**SELECTED EXTRACT**
-=-=-=-=-

Participate in a community health fair.
Connect with people who are concerned about their health and committed to taking care of themselves. At a health fair, consider conducting an asthma screening, providing information about allergy testing, offering tips on seasonal allergies or providing an overview about the types of conditions allergists treat.
Conduct a patient workshop or offer an asthma screening.
Offering a workshop on an allergic condition or disease can be a good way to engage patients who know they have a disease but are not being treated by an allergist. At the seminar, you can present basic information about the diseases and how an allergist approaches treatment. You can also use the workshop to encourage patients who have the same condition to talk to one another and form a support group. To reach new patients, hold the workshop in a public location rather than your office.
The College also provides free public education, registration and publicity materials to allergists who register to participate in the Nationwide Asthma Screening Program.
Give a presentation to a community group or speak at a career day.
Many organizations such as Lions, Rotary and Kiwanis clubs, alumni groups, hospitals and medical centers welcome presentations from health experts.
A school career day is also a great opportunity to answer the question, “What does an allergist do?” Consider preparing a kid-friendly fact sheet that explains how allergists help people of all ages. Props and visuals are especially helpful when talking to young people.
Sponsor a youth sports team.
Volunteering with a youth sports team is an effective way to reach children who are at high risk for allergies and asthma. It’s also an opportunity to educate coaches and parents about helping children manage their allergic diseases.

-=-=-=-=-

(Collected data entries)
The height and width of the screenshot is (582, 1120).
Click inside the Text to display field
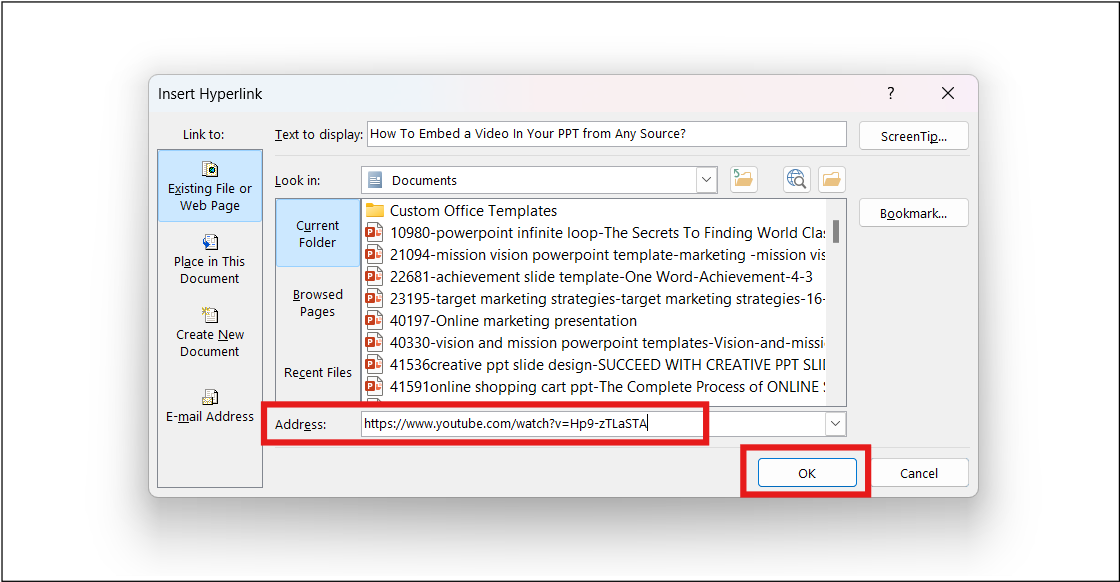coord(600,133)
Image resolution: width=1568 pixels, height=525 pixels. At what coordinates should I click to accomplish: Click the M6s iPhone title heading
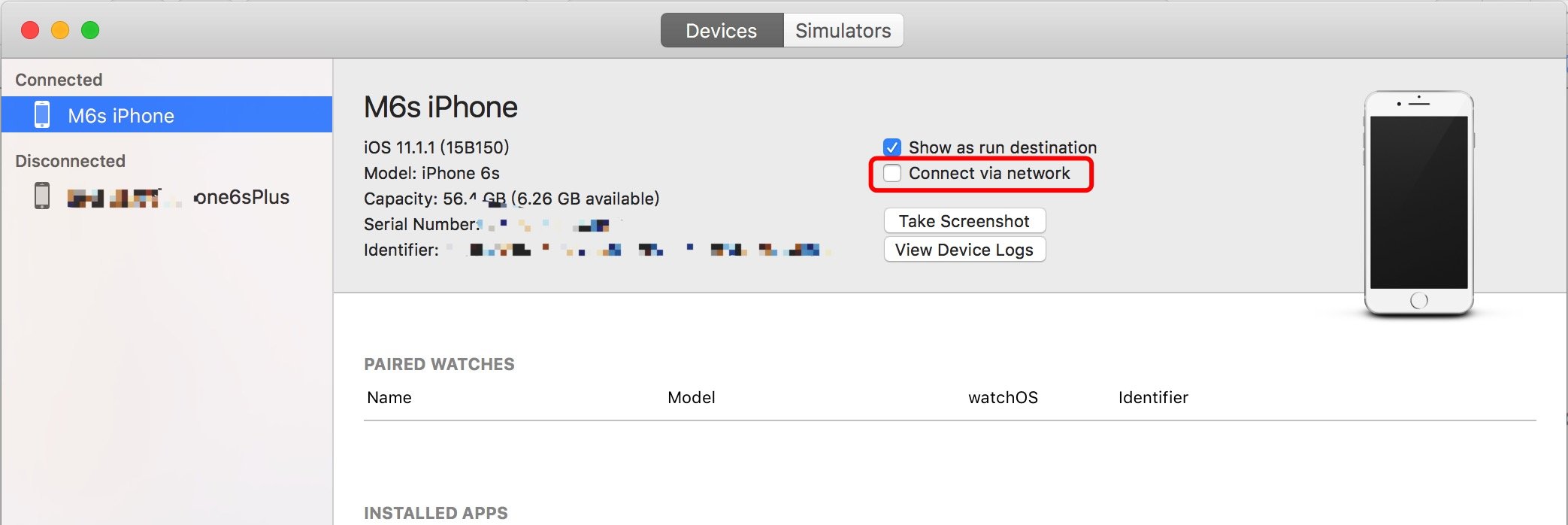[x=440, y=107]
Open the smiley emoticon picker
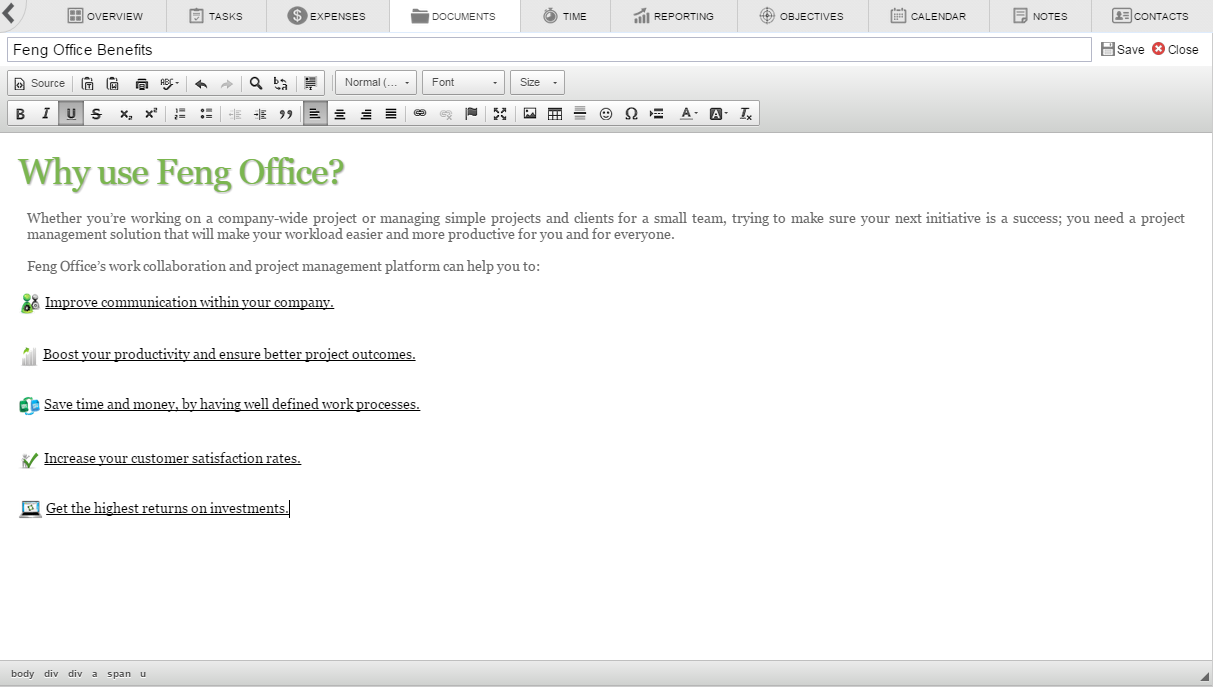The image size is (1213, 687). pyautogui.click(x=606, y=114)
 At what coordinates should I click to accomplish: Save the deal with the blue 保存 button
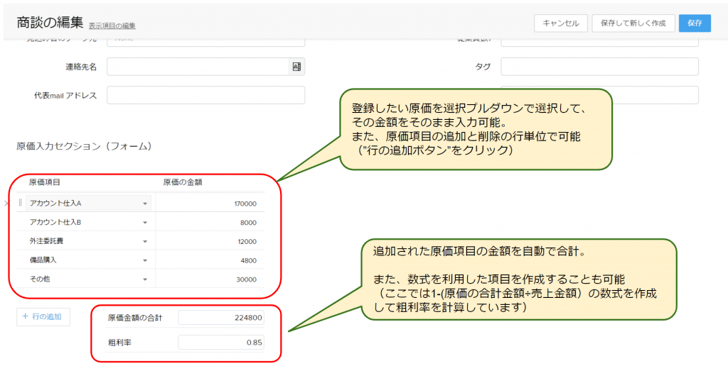click(695, 23)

-=-=-=-=-

**TASK DETAILS**
Copy the passage on allergist community outreach from "The College also" up to and including "youth sports team.". These rows were taken from a different source than the text.

**TASK OUTPUT**
The College also provides free public education, registration and publicity materials to allergists who register to participate in the Nationwide Asthma Screening Program.
Give a presentation to a community group or speak at a career day.
Many organizations such as Lions, Rotary and Kiwanis clubs, alumni groups, hospitals and medical centers welcome presentations from health experts.
A school career day is also a great opportunity to answer the question, “What does an allergist do?” Consider preparing a kid-friendly fact sheet that explains how allergists help people of all ages. Props and visuals are especially helpful when talking to young people.
Sponsor a youth sports team.